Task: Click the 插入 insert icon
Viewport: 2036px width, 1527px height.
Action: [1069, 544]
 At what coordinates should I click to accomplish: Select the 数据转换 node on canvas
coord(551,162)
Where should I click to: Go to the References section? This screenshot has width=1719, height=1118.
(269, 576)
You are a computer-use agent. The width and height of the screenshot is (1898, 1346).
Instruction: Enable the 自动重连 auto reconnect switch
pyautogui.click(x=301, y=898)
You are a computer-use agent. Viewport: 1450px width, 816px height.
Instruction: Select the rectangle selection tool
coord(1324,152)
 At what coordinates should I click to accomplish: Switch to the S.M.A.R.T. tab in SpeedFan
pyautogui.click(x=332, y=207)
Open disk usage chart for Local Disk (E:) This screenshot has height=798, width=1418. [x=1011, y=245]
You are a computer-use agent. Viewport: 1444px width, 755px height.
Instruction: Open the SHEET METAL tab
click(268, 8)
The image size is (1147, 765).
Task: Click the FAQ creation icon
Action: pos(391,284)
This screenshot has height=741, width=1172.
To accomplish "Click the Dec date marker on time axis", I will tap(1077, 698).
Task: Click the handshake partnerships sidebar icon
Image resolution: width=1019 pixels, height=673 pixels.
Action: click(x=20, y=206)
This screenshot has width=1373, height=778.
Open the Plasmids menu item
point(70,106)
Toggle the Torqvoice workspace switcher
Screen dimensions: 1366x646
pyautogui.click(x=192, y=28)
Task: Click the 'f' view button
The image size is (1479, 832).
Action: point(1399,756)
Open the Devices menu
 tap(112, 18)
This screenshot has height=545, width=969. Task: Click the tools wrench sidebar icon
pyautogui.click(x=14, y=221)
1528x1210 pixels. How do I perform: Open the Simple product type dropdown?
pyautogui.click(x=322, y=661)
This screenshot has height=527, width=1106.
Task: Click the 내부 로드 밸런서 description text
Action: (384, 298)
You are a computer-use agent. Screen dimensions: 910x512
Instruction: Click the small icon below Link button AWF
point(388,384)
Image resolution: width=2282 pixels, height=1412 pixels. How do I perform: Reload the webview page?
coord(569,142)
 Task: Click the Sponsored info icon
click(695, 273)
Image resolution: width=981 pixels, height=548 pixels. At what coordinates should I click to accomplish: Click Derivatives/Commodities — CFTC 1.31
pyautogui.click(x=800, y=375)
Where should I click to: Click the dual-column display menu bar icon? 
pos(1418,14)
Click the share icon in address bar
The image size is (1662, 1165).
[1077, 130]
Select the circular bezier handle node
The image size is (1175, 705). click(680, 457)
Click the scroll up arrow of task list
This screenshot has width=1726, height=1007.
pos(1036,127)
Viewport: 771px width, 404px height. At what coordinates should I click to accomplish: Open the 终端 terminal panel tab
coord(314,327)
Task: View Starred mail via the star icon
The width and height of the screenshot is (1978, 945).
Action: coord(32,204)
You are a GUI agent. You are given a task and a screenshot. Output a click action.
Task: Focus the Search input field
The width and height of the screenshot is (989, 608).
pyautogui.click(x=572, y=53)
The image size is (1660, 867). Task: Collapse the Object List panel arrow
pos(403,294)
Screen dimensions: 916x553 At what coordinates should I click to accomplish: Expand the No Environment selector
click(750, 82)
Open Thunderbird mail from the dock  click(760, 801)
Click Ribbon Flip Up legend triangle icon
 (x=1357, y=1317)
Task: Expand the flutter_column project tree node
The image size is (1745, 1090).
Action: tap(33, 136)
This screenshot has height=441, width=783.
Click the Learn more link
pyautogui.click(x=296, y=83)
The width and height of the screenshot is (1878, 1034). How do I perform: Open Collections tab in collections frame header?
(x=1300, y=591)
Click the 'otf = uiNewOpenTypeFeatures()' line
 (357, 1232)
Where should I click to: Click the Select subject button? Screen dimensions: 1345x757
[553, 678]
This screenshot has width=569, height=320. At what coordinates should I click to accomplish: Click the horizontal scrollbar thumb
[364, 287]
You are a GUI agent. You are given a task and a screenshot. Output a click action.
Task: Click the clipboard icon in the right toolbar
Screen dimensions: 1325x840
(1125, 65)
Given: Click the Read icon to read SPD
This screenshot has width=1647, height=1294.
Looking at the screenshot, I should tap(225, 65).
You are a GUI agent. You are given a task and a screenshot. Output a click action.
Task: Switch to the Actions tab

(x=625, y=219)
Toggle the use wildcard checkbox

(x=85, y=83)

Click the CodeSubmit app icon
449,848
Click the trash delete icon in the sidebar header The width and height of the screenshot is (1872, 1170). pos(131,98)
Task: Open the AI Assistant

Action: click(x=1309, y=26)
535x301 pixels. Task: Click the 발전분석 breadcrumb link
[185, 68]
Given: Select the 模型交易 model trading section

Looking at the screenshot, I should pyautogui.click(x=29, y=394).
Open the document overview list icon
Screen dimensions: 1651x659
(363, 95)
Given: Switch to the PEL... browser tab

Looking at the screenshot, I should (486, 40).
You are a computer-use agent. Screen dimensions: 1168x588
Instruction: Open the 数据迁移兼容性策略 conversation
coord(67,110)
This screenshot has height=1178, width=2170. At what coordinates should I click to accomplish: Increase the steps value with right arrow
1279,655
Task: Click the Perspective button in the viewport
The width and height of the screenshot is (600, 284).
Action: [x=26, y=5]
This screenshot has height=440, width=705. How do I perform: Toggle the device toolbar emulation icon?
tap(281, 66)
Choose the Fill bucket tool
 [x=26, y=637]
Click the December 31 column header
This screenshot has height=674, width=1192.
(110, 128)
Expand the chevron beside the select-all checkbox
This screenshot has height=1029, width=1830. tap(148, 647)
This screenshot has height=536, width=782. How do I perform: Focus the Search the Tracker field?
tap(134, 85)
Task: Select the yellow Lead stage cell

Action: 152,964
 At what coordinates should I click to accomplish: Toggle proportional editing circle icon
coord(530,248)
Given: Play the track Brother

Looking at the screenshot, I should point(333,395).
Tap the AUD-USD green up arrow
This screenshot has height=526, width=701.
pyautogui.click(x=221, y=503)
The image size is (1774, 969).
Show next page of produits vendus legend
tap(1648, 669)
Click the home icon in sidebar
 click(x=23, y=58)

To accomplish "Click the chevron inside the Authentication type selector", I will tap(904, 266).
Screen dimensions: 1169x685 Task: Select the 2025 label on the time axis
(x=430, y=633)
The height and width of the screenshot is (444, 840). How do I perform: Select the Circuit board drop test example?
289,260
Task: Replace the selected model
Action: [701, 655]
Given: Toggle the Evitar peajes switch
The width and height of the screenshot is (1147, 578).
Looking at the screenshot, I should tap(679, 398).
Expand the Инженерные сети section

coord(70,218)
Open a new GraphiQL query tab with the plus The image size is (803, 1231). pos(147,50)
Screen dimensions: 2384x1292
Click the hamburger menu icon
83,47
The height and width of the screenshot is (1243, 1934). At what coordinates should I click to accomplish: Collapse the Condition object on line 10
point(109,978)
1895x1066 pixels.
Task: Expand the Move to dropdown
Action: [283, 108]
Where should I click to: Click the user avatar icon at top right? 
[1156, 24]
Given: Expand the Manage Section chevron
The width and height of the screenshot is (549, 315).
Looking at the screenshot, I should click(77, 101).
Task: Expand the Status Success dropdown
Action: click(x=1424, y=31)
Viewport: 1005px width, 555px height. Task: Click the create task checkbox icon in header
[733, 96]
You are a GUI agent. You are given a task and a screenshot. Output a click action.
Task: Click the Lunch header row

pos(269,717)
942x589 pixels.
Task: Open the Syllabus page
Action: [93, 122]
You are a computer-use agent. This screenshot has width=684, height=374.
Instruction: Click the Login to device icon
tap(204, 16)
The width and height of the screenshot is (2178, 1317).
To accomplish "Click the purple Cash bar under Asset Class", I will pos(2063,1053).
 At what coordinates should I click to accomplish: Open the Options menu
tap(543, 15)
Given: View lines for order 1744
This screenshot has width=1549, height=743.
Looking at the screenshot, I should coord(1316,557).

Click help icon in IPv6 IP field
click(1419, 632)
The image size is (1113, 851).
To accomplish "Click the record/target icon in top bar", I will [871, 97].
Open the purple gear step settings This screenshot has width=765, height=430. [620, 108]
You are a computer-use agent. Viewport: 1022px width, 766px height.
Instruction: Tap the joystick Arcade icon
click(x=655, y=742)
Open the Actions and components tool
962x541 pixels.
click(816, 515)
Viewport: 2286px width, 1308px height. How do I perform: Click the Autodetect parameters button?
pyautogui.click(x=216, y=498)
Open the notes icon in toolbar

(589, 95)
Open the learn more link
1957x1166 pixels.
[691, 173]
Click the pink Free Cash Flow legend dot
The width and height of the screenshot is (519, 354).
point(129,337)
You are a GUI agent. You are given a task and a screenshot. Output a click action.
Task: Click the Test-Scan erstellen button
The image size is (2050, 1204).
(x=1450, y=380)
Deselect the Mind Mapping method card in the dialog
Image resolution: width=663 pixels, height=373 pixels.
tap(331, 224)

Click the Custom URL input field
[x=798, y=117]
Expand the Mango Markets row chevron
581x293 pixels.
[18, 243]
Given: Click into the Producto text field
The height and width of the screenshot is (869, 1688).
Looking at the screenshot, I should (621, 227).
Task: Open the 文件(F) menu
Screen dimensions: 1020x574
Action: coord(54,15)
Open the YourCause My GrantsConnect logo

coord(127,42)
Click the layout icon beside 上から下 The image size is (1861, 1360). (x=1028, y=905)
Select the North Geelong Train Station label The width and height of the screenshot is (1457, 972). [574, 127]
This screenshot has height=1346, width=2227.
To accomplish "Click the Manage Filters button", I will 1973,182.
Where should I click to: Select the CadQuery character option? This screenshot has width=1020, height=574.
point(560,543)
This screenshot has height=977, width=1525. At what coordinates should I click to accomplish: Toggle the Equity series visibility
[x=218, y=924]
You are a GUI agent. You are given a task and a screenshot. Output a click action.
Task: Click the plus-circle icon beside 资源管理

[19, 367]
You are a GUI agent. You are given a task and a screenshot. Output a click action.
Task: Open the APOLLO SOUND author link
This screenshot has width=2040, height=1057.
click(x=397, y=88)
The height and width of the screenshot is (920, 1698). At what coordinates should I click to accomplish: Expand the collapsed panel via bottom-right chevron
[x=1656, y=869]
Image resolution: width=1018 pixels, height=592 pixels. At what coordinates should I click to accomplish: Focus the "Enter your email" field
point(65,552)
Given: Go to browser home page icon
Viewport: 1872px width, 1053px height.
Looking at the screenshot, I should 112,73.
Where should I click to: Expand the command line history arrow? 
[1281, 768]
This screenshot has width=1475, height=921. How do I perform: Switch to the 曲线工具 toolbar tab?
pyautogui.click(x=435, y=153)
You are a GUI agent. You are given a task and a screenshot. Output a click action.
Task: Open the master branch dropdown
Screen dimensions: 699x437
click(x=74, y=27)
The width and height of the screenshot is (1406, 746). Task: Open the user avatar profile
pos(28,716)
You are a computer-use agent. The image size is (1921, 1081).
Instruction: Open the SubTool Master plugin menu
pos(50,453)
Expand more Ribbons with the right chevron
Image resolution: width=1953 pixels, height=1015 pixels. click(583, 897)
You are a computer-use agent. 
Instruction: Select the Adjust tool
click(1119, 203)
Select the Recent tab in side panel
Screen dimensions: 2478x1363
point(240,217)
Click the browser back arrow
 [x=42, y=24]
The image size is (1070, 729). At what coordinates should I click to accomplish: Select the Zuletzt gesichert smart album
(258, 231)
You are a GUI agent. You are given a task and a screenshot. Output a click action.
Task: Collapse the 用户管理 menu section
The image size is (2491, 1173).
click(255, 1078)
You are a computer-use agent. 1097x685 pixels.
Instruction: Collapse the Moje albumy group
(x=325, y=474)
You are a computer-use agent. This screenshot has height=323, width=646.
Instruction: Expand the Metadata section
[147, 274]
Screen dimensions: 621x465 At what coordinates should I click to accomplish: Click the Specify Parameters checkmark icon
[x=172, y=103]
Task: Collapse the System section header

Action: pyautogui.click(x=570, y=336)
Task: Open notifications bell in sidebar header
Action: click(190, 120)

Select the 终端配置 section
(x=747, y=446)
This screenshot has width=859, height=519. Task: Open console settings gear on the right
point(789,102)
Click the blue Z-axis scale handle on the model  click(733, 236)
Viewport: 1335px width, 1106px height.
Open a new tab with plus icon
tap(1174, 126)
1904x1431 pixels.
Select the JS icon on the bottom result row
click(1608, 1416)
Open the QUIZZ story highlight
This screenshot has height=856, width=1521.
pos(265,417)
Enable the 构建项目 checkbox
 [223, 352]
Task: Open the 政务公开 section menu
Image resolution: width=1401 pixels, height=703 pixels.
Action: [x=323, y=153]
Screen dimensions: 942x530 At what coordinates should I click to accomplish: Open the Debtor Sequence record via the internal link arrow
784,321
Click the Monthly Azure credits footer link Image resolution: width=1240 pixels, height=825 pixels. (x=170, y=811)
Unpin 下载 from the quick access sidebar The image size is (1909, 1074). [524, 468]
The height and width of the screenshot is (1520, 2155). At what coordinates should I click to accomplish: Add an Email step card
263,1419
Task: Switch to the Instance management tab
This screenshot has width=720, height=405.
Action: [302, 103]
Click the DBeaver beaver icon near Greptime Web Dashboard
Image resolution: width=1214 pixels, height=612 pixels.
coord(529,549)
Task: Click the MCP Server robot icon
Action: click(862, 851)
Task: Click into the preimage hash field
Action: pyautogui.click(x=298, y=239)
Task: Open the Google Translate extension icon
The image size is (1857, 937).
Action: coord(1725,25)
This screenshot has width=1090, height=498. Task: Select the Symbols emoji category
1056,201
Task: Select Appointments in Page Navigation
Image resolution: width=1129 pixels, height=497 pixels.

EXERCISE:
Taking the records above as a whole, work out how many of their lines hold the word "will". The reply should be that number alone.

PROBLEM SOLUTION:
5